何となく旭に背を向けて、気付かれないようにため息を漏らす。
「ひと月も練習サボった事とか、何かいろいろ気まずいとか、来づらいとか···そういうの関係ないからな。まだバレーが好きかも知れないなら···戻って来る理由は十分だ」
旭は···まだバレーが好きなハズなんだ。
じゃなかったら、校舎から離れたこの体育館に足を運ぶ訳がない。
バレーが好きで、何度か顔を見せた日向や影山が気になるから、体育館を覗いてたんだろう。

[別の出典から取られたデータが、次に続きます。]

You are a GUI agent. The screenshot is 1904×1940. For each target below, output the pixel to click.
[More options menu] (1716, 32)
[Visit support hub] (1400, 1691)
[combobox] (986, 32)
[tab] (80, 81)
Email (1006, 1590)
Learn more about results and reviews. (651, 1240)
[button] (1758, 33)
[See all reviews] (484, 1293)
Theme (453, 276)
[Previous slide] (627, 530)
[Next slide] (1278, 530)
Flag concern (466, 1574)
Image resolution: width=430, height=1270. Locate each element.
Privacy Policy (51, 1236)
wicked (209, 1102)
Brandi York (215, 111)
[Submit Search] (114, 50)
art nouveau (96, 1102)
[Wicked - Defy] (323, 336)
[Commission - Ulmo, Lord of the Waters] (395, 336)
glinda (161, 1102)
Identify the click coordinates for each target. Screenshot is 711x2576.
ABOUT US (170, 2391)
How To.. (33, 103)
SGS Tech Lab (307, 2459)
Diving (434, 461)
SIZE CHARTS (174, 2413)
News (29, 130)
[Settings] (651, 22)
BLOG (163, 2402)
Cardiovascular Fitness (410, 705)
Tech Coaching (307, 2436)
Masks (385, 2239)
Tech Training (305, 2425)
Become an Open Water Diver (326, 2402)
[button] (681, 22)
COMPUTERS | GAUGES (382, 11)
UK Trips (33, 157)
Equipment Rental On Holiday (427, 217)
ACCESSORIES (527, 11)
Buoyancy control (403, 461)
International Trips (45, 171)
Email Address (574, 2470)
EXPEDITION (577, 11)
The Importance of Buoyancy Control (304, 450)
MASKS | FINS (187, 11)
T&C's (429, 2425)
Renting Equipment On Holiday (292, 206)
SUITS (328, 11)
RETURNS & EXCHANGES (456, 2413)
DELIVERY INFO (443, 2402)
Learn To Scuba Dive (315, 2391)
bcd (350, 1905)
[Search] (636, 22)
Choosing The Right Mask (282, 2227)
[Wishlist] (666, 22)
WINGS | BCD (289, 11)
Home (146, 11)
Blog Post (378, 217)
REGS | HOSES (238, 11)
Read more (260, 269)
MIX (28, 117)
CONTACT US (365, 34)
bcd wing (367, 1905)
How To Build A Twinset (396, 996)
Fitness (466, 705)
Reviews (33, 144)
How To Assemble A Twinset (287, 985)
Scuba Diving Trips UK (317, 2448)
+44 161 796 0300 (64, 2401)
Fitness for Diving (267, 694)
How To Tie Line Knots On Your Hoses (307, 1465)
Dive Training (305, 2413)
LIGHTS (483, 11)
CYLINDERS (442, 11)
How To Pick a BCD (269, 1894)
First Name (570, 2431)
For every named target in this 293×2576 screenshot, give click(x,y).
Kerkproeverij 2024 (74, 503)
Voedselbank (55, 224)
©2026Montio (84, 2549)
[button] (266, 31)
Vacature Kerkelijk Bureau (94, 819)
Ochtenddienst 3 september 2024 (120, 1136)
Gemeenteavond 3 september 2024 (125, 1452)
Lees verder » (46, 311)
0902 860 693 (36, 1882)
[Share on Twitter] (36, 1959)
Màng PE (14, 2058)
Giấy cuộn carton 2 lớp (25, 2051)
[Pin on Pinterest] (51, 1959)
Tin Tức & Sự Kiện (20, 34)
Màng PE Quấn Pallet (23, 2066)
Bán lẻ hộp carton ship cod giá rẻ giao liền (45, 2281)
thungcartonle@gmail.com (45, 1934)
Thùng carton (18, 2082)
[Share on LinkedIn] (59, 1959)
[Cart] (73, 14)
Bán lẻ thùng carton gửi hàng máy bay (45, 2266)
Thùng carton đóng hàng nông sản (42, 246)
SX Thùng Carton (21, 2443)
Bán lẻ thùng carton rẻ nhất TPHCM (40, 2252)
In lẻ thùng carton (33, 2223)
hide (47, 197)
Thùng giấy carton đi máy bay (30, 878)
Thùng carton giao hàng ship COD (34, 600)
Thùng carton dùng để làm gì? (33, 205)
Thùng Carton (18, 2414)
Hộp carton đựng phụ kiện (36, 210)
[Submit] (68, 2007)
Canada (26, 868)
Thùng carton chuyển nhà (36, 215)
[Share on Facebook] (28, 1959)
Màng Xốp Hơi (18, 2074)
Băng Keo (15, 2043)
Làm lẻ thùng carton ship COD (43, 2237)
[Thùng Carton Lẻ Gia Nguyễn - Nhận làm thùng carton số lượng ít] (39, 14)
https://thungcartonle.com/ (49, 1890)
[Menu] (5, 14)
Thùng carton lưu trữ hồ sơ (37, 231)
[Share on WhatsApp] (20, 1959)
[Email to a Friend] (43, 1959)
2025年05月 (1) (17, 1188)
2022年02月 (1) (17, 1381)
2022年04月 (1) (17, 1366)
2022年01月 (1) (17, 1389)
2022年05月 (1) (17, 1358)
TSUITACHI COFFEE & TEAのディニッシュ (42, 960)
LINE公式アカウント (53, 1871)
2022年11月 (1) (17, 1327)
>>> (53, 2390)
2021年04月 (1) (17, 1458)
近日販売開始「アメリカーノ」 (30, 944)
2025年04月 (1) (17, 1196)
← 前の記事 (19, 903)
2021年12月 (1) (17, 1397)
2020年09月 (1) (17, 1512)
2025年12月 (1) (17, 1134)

「あ、それとな。エースに夢抱いてるヤツもいるんだからな」
旭に背中を向けたまま言って、言葉を切った。
旭···
お前を待ってるのは···西谷やスガだけじゃない。
俺だって···お前が戻って来るのを、待ってるんだからな。
だから、新しい歯車が回り出す前に···戻って来てくれよ。
もうひと声かけようとして、旭を振り返る。
そこには、自分の手を···ジッと見続ける旭がいて。
どう声をかけようか、迷って。
何て声をかけようか、迷って。
旭「痛っ?!」
出ない言葉の代わりに、鉄槌を食らわせた。